Friday, July 23, 2010

Oil and Gas Management: Past Work Offers Insights to Consider in Restructuring Interior’s Oversight

This Government Accountability Office Testimony (GAO-10-888T) dated July 22, 2010 states that the GAO’s recent evaluations of federal oil and gas management have identified areas where Interior could provide more effective oversight, including:

• In October 2008, GAO reported that Interior policies and practices for leasing offshore and onshore oil and gas differed in key ways. Considering the ways that areas are selected for leasing, GAO found that MMS sets out a 5-year strategic plan identifying both a leasing schedule and the offshore areas it will lease. In contrast, BLM relies on industry and others to nominate onshore areas for leasing, then selects lands to lease from these nominations and from areas it has identified.
• Oil and gas activity has generally increased in recent years, and Interior has at times been unable to meet its legal and agency mandated oversight obligations in key areas.
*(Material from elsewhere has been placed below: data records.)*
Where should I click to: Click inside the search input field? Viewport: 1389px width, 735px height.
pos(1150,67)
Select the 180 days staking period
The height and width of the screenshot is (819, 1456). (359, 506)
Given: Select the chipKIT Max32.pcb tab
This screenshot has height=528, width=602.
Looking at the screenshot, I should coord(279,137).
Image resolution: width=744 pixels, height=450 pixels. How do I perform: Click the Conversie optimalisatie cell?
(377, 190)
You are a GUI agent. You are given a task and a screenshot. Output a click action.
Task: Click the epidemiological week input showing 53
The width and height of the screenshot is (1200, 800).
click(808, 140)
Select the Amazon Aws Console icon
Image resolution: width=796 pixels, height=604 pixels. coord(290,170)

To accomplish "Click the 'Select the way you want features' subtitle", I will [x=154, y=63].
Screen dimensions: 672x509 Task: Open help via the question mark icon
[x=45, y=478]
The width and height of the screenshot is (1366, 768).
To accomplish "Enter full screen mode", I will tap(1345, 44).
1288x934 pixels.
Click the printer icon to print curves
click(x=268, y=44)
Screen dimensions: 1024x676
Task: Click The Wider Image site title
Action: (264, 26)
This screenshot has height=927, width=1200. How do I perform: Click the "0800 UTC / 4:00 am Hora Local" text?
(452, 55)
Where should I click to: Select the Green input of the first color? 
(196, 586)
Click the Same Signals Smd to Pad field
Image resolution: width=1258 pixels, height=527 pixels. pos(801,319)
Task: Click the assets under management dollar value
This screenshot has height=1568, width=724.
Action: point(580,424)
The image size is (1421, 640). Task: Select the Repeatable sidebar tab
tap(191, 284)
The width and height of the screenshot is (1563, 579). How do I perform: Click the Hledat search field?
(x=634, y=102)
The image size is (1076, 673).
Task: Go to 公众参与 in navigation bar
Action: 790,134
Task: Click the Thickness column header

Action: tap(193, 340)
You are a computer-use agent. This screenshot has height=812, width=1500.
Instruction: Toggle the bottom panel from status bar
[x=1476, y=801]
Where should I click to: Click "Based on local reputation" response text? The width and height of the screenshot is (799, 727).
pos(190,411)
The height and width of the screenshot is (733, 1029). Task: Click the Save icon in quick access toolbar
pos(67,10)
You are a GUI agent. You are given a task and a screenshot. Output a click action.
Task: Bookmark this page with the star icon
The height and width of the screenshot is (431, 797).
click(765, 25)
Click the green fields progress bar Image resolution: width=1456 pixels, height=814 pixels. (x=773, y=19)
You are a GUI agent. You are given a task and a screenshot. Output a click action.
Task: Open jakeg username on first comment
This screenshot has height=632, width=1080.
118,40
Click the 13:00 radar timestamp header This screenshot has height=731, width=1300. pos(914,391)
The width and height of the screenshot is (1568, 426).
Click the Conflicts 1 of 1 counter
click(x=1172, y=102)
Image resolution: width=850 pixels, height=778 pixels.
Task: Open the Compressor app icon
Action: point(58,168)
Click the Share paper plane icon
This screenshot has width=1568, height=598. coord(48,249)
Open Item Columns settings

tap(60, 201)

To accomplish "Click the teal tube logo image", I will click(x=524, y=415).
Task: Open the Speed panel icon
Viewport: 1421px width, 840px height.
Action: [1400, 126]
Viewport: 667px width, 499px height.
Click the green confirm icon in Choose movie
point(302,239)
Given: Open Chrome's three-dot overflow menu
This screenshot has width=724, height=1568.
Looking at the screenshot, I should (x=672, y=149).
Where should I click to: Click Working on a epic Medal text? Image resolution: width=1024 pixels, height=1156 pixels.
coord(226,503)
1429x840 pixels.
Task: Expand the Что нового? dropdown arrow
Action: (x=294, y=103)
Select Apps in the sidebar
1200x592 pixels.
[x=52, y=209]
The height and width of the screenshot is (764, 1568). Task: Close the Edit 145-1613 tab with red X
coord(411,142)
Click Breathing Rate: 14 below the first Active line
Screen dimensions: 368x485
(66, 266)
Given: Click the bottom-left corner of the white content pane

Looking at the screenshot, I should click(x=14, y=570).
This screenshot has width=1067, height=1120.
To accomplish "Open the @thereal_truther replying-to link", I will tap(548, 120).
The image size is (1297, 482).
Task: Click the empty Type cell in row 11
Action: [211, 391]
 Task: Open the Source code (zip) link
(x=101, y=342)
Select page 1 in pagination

For example, in a June 2005 report, GAO found that Interior was unable to complete its environmental inspections because of increased onshore drilling activity. GAO also found in a September 2008 review that Interior was not consistently completing inspections to verify oil and gas volumes produced from federal leases. GAO found in a March 2010 report that MMS faces challenges conducting required environmental reviews in Alaska. In particular, MMS has no handbook providing guidance on how to conduct these reviews, although Interior policy directs it to prepare one.
• Interior may be missing opportunities to fundamentally shift the terms of federal oil and gas leases and increase revenues. In a September 2008 report, GAO reported that, compared to other countries, the United States receives one of the lowest shares of revenue for oil and gas. In addition, Interior’s royalty rate, which does not change to reflect changing prices and market conditions, has at times led to pressure on Interior and Congress to periodically change royalty rates in response to market conditions. Interior also has done less than some states and private landowners to encourage lease development and may be missing opportunities to increase production revenues. Interior began studying ways to improve revenue collection and leasing practices earlier this year.
• Interior’s oil and gas IT systems lack key functionalities. A September 2008 GAO review found that MMS’s ability to maintain the accuracy of oil and gas production and royalty data was hampered by two key limitations in its IT system: (1) it did not limit companies’ ability to adjust self-reported data after MMS had audited them and (2) it did not identify missing royalty reports. More recently, a March 2010 report found that Interior’s long-standing efforts to implement two key technologies for verifying oil and gas production are behind schedule and years from widespread adoption.